- _What the task asks_
Please report how many lines in the records below contain the word "three", giving only that number.

Dataset entries
##########

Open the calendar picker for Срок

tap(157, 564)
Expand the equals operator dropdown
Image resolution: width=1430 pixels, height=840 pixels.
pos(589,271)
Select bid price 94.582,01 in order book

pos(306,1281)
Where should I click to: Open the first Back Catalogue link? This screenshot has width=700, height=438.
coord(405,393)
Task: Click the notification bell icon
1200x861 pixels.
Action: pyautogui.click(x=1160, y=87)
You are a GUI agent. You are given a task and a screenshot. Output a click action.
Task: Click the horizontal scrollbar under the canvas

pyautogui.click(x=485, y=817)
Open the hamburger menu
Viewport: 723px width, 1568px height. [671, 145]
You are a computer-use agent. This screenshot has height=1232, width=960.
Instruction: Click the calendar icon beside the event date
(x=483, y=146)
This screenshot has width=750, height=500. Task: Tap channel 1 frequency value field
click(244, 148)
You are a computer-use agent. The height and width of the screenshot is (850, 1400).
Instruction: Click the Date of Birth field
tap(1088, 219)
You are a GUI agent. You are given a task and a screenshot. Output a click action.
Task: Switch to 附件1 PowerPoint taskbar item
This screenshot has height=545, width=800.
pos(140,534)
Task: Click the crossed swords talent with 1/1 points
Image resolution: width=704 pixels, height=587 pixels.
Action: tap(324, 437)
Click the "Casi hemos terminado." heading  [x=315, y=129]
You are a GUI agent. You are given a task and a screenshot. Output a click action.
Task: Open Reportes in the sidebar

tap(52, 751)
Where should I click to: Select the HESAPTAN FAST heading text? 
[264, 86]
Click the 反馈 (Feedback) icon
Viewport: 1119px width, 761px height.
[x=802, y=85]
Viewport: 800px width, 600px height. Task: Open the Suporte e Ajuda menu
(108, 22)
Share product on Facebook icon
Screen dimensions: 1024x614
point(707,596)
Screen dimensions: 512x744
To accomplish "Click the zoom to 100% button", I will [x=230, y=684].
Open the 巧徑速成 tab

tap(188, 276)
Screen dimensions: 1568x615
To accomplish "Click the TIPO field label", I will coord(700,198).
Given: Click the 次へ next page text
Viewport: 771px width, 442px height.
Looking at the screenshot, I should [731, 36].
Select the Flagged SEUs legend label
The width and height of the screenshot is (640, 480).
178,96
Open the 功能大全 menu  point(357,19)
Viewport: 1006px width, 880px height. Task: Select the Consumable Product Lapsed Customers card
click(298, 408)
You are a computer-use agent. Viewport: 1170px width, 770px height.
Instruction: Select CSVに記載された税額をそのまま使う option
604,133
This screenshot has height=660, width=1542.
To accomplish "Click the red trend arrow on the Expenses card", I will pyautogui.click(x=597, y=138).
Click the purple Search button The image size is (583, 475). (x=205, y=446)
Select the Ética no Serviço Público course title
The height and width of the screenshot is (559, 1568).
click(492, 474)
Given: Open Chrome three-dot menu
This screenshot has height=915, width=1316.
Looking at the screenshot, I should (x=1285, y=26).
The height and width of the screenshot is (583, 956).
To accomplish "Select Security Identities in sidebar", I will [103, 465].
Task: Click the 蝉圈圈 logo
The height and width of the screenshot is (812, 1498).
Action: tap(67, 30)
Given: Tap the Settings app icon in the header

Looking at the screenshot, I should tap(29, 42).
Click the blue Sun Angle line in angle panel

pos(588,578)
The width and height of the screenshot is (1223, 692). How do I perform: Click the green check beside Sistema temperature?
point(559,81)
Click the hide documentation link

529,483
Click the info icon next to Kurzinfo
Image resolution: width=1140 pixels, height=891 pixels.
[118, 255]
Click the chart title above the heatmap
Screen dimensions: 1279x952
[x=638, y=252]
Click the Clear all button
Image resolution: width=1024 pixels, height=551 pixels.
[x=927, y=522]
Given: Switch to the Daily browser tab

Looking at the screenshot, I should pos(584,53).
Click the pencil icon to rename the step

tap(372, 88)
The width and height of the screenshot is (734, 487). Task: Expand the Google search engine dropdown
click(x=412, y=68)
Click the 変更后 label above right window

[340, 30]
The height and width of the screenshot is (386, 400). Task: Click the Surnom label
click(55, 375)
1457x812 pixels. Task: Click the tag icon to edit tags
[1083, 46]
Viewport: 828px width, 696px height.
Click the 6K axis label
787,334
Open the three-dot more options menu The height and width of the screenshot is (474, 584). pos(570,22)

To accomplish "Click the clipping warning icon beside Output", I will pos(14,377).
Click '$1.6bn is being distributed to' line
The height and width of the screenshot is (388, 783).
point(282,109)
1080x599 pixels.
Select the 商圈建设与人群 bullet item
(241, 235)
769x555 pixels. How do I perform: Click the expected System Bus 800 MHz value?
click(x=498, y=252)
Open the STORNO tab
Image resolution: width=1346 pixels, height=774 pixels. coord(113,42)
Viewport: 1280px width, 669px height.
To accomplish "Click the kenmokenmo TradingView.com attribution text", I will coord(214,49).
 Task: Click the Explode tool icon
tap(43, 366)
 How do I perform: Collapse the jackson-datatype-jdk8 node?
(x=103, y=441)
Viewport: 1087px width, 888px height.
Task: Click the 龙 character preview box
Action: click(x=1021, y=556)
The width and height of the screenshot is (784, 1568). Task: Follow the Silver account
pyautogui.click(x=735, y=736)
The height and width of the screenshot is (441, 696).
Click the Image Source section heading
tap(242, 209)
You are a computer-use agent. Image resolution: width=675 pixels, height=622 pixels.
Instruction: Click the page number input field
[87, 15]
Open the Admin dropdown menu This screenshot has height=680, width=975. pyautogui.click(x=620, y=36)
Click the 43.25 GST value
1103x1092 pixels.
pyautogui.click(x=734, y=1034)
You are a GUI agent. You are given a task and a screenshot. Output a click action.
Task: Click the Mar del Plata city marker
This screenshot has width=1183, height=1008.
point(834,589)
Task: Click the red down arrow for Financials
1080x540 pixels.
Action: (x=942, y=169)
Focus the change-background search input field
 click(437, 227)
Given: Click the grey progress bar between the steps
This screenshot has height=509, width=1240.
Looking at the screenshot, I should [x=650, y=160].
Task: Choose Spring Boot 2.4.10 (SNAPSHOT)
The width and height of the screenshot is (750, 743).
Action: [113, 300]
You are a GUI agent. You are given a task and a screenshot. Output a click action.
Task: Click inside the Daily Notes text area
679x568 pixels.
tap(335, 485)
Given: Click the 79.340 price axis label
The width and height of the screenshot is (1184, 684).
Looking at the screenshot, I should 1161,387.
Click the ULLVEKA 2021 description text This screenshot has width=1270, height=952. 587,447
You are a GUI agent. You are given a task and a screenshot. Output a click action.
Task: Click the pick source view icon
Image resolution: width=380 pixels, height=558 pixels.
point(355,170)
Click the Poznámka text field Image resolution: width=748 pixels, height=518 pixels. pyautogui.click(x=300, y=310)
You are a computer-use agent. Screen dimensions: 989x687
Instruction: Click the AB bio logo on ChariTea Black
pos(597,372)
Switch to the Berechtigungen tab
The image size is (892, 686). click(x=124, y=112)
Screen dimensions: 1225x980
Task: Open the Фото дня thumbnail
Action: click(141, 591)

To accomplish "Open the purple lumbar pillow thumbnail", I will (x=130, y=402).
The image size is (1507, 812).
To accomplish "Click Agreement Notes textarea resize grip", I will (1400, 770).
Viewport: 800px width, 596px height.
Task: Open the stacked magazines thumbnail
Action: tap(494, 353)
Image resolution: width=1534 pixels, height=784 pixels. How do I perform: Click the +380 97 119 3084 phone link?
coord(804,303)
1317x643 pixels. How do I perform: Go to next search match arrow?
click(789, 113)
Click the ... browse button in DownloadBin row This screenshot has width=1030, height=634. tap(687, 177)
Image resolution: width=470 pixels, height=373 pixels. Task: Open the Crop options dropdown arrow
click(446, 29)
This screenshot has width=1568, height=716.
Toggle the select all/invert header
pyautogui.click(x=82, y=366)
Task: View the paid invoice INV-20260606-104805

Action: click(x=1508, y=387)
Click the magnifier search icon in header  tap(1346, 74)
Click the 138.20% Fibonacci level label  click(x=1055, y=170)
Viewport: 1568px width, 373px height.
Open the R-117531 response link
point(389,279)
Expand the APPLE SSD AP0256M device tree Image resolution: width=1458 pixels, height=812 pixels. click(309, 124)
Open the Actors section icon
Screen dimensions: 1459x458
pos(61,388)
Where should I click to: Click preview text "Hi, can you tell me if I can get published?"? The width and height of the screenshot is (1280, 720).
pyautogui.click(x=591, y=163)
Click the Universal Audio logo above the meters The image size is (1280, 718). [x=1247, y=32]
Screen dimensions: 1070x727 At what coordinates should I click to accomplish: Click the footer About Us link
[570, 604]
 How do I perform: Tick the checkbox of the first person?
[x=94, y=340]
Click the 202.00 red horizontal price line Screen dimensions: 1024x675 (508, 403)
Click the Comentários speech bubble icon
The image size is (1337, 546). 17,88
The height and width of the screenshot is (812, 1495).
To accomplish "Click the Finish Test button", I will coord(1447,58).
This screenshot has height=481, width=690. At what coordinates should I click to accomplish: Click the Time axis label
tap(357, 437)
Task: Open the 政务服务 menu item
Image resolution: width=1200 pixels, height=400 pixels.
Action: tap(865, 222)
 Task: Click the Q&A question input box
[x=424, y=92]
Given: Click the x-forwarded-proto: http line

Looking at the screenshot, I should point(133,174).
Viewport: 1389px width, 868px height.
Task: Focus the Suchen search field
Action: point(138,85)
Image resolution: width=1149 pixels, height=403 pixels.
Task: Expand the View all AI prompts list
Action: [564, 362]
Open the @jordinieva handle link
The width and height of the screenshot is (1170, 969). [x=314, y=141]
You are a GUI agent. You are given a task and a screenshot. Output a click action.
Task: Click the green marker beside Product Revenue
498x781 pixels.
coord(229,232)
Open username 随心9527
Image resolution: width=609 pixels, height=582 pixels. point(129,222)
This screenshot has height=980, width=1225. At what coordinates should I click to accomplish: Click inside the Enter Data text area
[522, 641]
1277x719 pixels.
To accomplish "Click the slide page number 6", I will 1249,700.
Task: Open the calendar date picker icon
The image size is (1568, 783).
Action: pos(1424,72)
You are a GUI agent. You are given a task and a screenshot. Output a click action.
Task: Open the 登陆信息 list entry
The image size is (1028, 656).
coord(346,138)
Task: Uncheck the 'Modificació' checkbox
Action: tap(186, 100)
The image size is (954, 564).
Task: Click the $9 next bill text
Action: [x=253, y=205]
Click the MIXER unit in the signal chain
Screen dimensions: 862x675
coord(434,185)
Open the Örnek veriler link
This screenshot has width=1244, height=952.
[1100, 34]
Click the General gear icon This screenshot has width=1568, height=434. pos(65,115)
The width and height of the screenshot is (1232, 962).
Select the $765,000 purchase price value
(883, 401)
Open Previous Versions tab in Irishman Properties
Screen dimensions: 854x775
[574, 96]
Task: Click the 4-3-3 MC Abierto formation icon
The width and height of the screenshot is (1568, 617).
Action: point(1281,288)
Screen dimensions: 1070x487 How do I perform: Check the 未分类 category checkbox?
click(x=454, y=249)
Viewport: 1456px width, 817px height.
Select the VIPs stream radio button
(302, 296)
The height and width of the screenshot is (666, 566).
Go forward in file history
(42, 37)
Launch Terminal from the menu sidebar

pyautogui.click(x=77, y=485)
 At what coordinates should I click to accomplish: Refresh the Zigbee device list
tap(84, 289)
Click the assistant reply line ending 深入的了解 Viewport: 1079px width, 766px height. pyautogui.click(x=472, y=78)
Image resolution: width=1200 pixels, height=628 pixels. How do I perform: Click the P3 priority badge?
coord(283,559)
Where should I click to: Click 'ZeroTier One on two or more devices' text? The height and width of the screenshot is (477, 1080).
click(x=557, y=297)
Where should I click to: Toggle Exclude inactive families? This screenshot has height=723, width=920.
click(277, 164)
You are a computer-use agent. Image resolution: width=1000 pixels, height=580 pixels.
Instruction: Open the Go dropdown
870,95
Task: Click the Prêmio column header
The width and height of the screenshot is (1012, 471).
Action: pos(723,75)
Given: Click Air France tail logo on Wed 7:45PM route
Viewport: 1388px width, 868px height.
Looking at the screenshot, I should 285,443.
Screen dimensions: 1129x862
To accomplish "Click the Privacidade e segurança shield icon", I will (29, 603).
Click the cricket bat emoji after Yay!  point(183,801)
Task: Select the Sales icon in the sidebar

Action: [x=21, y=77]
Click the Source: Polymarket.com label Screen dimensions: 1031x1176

##########

- _Worked solution_
2